Entries drawn from a collection
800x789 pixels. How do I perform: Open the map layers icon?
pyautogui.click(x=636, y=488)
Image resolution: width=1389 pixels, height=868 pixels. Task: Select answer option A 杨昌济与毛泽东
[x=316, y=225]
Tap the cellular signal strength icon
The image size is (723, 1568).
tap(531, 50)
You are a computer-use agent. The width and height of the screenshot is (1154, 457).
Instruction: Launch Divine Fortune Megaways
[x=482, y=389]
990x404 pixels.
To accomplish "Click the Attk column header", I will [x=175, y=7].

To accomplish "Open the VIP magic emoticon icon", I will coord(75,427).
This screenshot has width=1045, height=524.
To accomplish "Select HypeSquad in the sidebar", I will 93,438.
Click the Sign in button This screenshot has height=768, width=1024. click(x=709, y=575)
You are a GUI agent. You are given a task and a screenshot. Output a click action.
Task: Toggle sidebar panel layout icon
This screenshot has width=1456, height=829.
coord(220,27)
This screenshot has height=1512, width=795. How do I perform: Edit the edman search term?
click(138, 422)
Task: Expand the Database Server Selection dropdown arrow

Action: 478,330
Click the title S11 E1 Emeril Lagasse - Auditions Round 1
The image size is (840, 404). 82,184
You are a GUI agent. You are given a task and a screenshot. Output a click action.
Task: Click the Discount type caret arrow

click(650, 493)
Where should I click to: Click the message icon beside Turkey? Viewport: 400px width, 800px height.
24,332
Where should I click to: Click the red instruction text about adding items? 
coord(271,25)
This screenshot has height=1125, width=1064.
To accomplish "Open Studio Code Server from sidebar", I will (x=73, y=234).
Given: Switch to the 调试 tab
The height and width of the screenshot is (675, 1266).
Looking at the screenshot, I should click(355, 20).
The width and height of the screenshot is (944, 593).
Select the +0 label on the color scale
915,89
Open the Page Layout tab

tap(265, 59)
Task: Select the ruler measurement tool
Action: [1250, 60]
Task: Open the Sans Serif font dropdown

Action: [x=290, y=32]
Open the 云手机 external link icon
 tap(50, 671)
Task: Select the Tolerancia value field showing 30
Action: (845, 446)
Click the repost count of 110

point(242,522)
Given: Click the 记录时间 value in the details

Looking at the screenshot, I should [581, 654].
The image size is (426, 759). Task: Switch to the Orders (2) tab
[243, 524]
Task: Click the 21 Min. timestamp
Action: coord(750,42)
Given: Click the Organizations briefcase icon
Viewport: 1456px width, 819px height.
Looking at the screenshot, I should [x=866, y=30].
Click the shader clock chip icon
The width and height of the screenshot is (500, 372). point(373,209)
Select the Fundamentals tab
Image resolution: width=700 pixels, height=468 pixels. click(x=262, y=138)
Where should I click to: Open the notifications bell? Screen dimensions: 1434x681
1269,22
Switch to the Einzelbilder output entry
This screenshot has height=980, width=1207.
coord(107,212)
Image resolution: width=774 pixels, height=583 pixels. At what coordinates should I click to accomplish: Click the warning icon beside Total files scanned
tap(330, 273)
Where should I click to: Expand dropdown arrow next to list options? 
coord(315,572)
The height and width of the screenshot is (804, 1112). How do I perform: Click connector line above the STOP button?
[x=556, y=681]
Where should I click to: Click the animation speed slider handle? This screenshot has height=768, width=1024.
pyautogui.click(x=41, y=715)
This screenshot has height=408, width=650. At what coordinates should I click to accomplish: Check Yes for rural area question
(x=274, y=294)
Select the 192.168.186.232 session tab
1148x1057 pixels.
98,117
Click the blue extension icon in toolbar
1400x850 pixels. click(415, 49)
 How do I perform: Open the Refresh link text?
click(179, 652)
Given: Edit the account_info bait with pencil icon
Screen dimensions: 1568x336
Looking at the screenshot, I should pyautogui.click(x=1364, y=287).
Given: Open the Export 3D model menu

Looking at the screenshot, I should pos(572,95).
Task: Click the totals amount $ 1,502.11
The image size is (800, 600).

The problem:
Please lay out the data from the line containing "This screenshot has width=1045, height=524." down to the line containing "Click the Sign" as a two-column CSV with the headers instruction and reply, one row per pairing of text and answer. Put each field in quotes, and turn any line breaks inside a field into spaces.

Response to the exercise:
instruction,reply
"This screenshot has width=1045, height=524. To accomplish ""Select HypeSquad in the sidebar"",","I will 93,438."
"Click the Sign in button This screenshot has height=768, width=1024.","click(x=709, y=575)"